0

I have a file with many types of data record which I need to parse into structs.

I'd be grateful to learn of a idiomatic way -- if it exists -- of filling structs by record type. Something like python's namedtuple(*fields) constructor.

package main

import (
    "fmt"
    "strconv"
    "strings"
)

type X interface{}

type HDR struct {
    typer, a string
    b        int
}

type BDY struct {
    typer, c string
    d        int
    e        string
}

var lines string = `HDR~two~5
BDY~four~6~five`

func sn(s string) int {
    i, _ := strconv.Atoi(s)
    return i
}

func main() {
    sl := strings.Split(lines, "\n")
    for _, l := range sl {
        fields := strings.Split(l, "~")
        var r X
        switch fields[0] {
        case "HDR":
            r = HDR{fields[0], fields[1], sn(fields[2])} // 1
        case "BDY":
            r = BDY{fields[0], fields[1], sn(fields[2]), fields[3]} // 2
        }
        fmt.Printf("%T : %v\n", r, r)
    }
}

I'm specifically interested to learn if lines marked // 1 and // 2 can be conveniently replaced by code, perhaps some sort of generic decoder which allows the struct itself to handle type conversion.

Cœur
  • 37,241
  • 25
  • 195
  • 267
rorycl
  • 1,344
  • 11
  • 19
  • Using reflection will make your code much harder to read. The reflect package is for rare use cases, mostly to implement things like the csv library that you pointed to. Struct tags are read with the reflect package in that case. You do not want to use it in reality though, why would you complicate things like that? As I said, your code is easy to understand, break up the lines, split at `~` and parse the thing. Straight forward, easy to understand, easy to change, it has no dependencies. The problem with the csv library is that it does not make the code shorter or better to read. ... – gonutz Oct 22 '19 at 08:20
  • ... Looking at the csv library I see a zillion .go files, adding this complexity for such an easy problem will not benefit you. – gonutz Oct 22 '19 at 08:21
  • Thanks for your comments, @gonutz. I'm not sure what style you recommend (you seem to use single char variable names yourself!). Also you haven't qualified why you believe reflection is a bad idea. As previously mentioned in my edited comment, it would be good to know whether decoding (eg using github.com/jszwec/csvutil) is a better route? It's also not clear why you are proscribing complexity per se -- or perhaps that is just a "note to self"? In which case, thanks for sharing. Otherwise, I think you just hit a "nul points" for your comment -- on the Wogan scale! – rorycl Oct 22 '19 at 10:50
  • I don't know what that means. Please read my other comments for the qualification of why reflection is not the way to go. – gonutz Oct 22 '19 at 13:27
  • Trying to rewrite your code into an answer I realize that I do not understand what the code is supposed to do. What is the purpose of having these structs in the same interface{} form? Do you want to put them into an array? Why not treat them separately anyway? You seem to have a header and a body type. Why would you even want to treat them as the same thing anyway? – gonutz Oct 22 '19 at 13:45

1 Answers1

3

Use the reflect package to programmatically set fields.

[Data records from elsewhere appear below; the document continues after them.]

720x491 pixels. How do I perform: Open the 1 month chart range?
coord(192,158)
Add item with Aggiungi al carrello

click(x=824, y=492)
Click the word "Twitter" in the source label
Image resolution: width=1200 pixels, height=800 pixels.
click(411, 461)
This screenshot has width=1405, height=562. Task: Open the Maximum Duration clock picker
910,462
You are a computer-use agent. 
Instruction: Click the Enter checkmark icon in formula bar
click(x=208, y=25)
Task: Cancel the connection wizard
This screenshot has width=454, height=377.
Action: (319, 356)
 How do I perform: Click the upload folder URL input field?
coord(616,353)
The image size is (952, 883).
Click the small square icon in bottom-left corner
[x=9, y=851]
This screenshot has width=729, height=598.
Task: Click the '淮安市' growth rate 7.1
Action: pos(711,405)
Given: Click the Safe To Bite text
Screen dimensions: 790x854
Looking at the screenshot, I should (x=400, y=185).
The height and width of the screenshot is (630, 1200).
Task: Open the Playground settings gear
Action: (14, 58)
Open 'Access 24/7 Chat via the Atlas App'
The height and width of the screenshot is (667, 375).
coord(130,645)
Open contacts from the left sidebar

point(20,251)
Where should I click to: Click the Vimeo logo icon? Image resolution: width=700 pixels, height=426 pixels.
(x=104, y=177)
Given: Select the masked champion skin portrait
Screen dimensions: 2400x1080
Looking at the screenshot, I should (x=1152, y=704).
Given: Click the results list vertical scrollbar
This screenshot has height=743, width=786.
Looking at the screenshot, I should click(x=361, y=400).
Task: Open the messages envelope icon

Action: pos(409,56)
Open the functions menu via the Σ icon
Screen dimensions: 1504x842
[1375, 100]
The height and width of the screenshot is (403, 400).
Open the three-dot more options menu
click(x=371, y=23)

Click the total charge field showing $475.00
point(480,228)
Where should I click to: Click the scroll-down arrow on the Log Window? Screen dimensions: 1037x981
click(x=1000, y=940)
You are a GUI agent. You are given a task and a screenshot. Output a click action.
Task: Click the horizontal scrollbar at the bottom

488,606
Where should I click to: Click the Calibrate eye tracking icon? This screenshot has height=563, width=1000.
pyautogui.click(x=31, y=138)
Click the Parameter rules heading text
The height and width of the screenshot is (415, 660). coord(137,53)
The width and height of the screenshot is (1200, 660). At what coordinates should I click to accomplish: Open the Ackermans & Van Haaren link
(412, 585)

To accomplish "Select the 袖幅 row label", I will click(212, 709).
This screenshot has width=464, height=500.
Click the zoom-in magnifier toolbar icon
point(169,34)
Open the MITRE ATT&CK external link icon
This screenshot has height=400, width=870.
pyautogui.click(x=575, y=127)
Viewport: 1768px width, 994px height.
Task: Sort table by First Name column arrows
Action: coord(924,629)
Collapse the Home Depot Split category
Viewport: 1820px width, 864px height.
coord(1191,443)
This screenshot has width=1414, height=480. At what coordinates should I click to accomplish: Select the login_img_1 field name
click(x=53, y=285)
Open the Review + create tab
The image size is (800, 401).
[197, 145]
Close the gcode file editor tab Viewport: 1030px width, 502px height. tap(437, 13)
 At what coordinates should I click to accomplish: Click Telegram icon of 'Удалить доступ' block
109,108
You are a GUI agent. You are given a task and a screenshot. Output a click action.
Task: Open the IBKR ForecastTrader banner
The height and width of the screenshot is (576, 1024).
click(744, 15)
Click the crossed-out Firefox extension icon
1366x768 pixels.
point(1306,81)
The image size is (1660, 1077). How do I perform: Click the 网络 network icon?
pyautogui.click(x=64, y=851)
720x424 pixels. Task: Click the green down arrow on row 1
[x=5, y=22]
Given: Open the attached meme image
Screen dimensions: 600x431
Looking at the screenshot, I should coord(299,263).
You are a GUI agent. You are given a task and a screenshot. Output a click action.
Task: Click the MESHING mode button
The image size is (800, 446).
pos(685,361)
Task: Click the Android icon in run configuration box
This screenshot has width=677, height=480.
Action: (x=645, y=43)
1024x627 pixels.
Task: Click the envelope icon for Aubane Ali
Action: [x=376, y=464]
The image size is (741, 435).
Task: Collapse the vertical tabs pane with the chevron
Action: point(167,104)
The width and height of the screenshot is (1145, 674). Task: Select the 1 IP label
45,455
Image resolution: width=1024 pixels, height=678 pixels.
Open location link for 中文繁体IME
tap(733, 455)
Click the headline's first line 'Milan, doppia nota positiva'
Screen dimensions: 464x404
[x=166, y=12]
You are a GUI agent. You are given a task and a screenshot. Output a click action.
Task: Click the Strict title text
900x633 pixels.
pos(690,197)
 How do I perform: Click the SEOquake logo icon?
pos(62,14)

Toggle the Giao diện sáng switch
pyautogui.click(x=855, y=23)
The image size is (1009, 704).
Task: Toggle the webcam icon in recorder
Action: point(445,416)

A field must be exported to be set by the reflect package. Export the names by uppercasing the first rune in the name:

type HDR struct {
    Typer, A string
    B        int
}

type BDY struct {
    Typer, C string
    D        int
    E        string
}

Create a map of names to the type associated with the name:

var types = map[string]reflect.Type{
    "HDR": reflect.TypeOf((*HDR)(nil)).Elem(),
    "BDY": reflect.TypeOf((*BDY)(nil)).Elem(),
}

For each line, create a value of the type using the types map:

for _, l := range strings.Split(lines, "\n") {
    fields := strings.Split(l, "~")
    t := types[fields[0]]
    v := reflect.New(t).Elem()
    ...
}

Loop over the fields in the line. Get the field value, convert the string to the kind of the field value and set the field value:

    for i, f := range fields {
        fv := v.Field(i)
        switch fv.Type().Kind() {
        case reflect.String:
            fv.SetString(f)
        case reflect.Int, reflect.Int8, reflect.Int16, reflect.Int32, reflect.Int64:
            n, _ := strconv.ParseInt(f, 10, fv.Type().Bits())
            fv.SetInt(n)
        }
    }

This is a basic outline of the approach. Error handling is notabling missing: the application will panic if the type name is not one of the types mentioned in types; the application ignores the error returned from parsing the integer; the application will panic if there are more fields in the data than the struct; the application does not report an error when it encounters an unsupported field kind; and more.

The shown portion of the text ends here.